Lanjutnya, untuk metode perkuliahan yang akan digunakan yakni hybrid learning (campur tata muka dengan daring), yang maka PTM terbatas hanya 35 persen dan daring 65 persen. 

"Per kelas itu nanti hanya 15 orang, dan durasi perkuliahan akan dikurangi. Kalau biasanya kuliah 2 SKS 90 menit, jadi mereka hanya kuliah 70 menit," ujarnya. 

Nantinya, mahasiswa semester 1 akan dibagi beberapa kelompok belajar dan per kelompok belajar akan diberikan waktu seminggu untuk mengikuti PTM terbatas. Begitu juga nanti untuk semester 3. 

"Sehingga mahasiswa diharapkan bisa memanfaatkan PTM yang singkat itu untuk benar-benar fokus belajar, berkomunikasi dengan dosen dan berkenalan dengan temannya," jelasnya. 

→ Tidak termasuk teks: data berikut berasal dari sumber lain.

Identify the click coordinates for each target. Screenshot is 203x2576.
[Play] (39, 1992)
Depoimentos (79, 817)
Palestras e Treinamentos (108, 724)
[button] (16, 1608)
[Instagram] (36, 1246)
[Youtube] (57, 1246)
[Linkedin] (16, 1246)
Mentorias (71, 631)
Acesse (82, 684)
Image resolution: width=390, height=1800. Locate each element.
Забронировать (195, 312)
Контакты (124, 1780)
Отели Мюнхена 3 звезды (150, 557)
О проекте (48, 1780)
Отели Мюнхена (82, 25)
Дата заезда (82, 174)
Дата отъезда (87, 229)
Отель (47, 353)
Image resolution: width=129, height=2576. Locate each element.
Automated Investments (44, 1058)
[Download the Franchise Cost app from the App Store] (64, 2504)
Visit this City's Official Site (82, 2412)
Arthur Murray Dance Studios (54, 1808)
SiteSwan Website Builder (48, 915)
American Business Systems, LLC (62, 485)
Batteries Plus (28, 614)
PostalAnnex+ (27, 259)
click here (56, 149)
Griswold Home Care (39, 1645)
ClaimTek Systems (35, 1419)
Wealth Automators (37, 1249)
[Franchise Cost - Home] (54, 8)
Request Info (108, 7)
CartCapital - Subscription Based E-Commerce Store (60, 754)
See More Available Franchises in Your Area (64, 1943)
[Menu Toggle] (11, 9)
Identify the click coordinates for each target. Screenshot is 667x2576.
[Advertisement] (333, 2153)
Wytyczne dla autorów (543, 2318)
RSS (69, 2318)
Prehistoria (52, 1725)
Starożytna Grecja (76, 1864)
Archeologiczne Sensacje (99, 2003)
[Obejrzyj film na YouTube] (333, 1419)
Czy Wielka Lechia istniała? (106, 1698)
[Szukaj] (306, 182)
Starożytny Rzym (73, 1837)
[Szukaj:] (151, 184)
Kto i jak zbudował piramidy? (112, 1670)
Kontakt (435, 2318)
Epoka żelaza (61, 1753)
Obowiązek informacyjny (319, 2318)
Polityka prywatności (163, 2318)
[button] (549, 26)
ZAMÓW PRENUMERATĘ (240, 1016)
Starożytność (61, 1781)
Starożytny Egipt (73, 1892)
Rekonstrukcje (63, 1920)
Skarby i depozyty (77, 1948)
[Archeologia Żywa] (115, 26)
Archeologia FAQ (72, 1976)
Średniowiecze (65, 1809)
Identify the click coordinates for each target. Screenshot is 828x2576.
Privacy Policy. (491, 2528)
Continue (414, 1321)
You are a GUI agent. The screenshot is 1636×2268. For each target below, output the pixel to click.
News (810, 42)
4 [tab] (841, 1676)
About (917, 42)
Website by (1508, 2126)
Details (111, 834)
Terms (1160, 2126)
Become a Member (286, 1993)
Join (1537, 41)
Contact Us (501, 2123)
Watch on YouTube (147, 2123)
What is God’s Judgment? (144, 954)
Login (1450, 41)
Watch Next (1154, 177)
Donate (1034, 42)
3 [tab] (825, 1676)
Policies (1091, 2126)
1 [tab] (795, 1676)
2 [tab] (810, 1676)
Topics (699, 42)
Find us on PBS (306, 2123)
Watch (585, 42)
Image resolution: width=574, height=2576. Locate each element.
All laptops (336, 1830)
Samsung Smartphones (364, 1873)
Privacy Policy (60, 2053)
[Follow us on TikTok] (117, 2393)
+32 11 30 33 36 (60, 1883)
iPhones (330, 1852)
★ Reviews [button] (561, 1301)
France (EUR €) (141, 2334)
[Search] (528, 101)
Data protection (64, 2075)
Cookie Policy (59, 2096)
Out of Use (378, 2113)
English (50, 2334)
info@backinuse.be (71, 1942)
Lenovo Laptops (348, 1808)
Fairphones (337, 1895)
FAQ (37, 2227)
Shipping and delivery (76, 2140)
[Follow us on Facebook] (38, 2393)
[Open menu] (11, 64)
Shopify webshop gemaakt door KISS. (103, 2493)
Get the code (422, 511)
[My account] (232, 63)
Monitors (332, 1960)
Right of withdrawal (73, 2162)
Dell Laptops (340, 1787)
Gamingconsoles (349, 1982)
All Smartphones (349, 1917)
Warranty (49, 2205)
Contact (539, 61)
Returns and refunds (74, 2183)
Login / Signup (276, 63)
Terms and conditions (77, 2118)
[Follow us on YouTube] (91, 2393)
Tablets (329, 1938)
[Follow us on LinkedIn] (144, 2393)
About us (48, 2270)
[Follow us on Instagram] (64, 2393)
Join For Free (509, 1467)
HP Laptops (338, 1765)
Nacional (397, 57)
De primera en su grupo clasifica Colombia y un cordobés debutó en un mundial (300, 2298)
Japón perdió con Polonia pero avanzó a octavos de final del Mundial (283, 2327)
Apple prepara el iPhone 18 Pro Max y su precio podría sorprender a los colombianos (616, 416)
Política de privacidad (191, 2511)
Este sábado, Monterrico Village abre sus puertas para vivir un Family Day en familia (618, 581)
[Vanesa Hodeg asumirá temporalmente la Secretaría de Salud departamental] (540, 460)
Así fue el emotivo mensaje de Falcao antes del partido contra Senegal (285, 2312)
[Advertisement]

Tambahnya, syarat mahasiswa bisa mengikuti PTM terbatas yakni telah divaksin, dalam keadaan sehat dan telah mendapatkan izin dari wali mahasiswa. 

"Sehingga tidak ada pemaksaan mereka harus kuliah tatap muka, karena ini masih uji coba," ujarnya. 

Sementara untuk semester 5 dan 7 masih full perkuliahan secara daring sampai akhir semester ganjil tahun akademik 2021-2022. 

"Jika nantinya ada hal-hal yang tidak diinginkan maka akan segera ada kebijakan yang cepat. Misalnya ada yang terpapar maka kelas atau fakultas tersebut akan ditutup. Mudah-mudahan tidak, karena untuk datang ke kampus harus melakukan protokol kesehatan dengan 5 M," jelasnya.